Generate a Precomputed Connectome (Instructions WIP)

If instead of using the provided precomputed connectome, you would like to generate your own, first you need preprocessed BOLD fMRI timecourse data from a set of subjects. Each subject's preprocessed data must contain the same number of timepoints, must be registered to the same MNI152 space, and must be masked with the same MASK. If you are not using the default MNI152_T1_2mm_brain_mask_dil.nii.gz mask file included with FSL, please use pfctoolkit.chunker.generate_chunk_mask to generate a chunk mask file chunk_idx.nii.gz.

Once you have such data, for each subject please create two .npy files.

For a subject with ID SUB001, the first .npy file should be named SUB001.npy and contain the preprocessed BOLD fMRI timecourse data in a numpy array with shape (n_timepoints, n_voxels). The order of the voxels should be determined with nilearn.maskers.NiftiMasker.

The second .npy file should be named SUB001_norms.npy and contain the norms of each voxel's BOLD fMRI timecourse signal in a numpy array with shape (n_voxels,) in the same order as in the first .npy file.

After you have done this for all subjects in your dataset, please place all .npy files in a single "connectome" folder.

Next, to generate functional connectivity chunks for the precomputed connectome, run the following script for each chunk index i:

generate_pfc_fc_chunks -b <name of brain mask> -c <path to chunk_idx.nii.gz> -i <index of chunk to process, i> -cs <path to connectome directory containing .npy files> -o <path to output directory>

Please see additional usage instructions with generate_pfc_fc_chunks -h.

Next, to generate combo chunks for the precomputed connectome, run the following script for each chunk index i:

generate_pfc_combo_chunks -b <name of brain mask> -c <path to chunk_idx.nii.gz> -i <index of chunk to process, i> -cs <path to connectome directory containing .npy files> -o <path to output directory>

Please see additional usage instructions with generate_pfc_combo_chunks -h.

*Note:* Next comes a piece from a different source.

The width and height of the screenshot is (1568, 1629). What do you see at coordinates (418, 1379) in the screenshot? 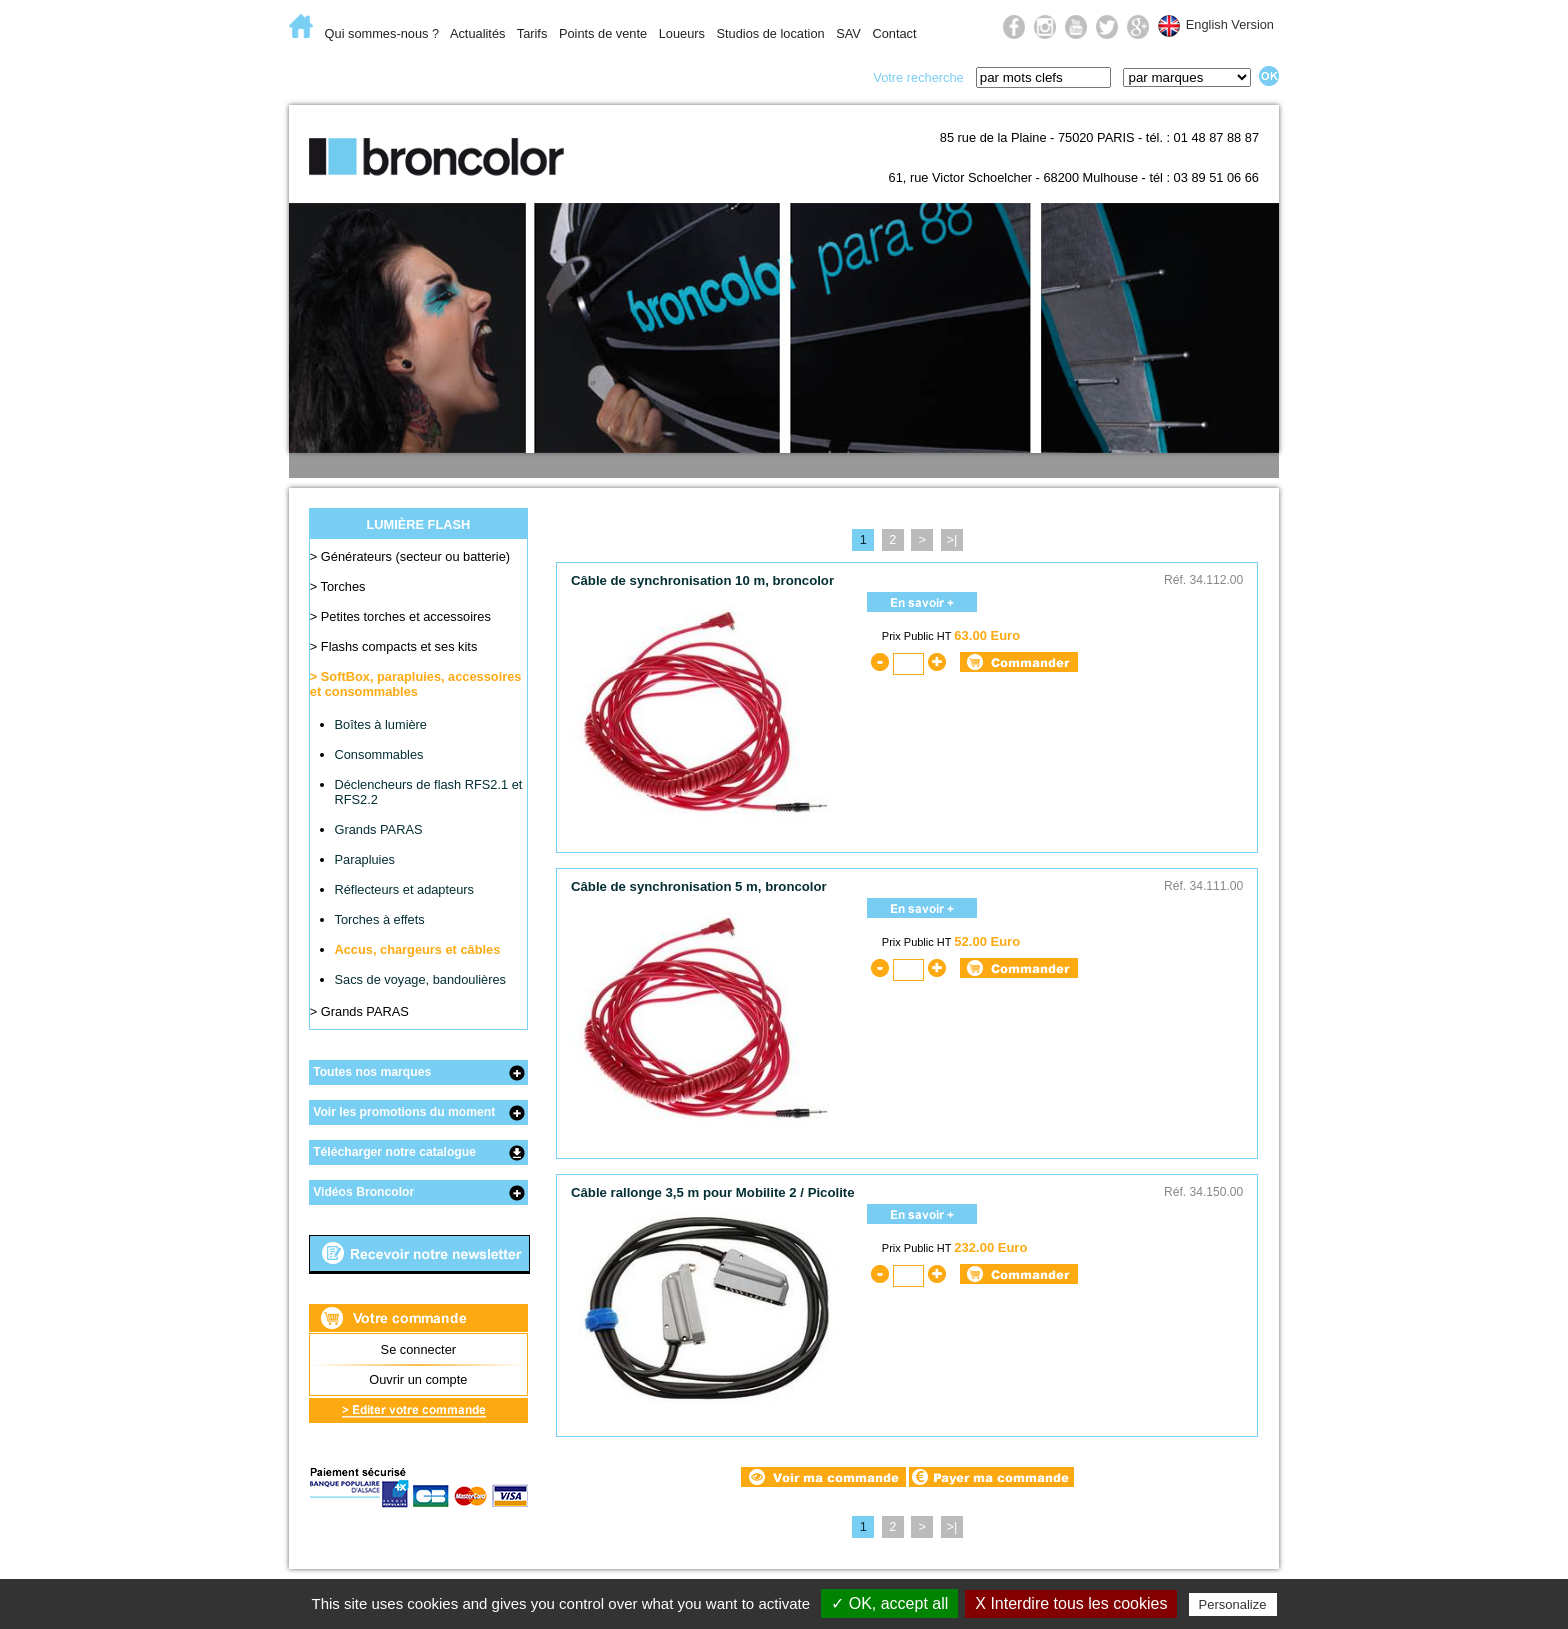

Lastly, to generate BOLD timecourse norm and standard-deviation weighted masks for the precomputed connectome, run the following script for each chunk index i:

generate_pfc_weighted_masks -b <name of brain mask> -cs <path to connectome directory containing .npy files> -n <name of precomputed connectome> -o <path to output directory>

Please see additional usage instructions with generate_pfc_weighted_masks -h.

Development

Source code

You can check the latest sources with the command:

git clone https://github.com/thewilliamdrew/pfc-toolkit.git

Help and Support

Documentation

Documentation is located here. (WIP)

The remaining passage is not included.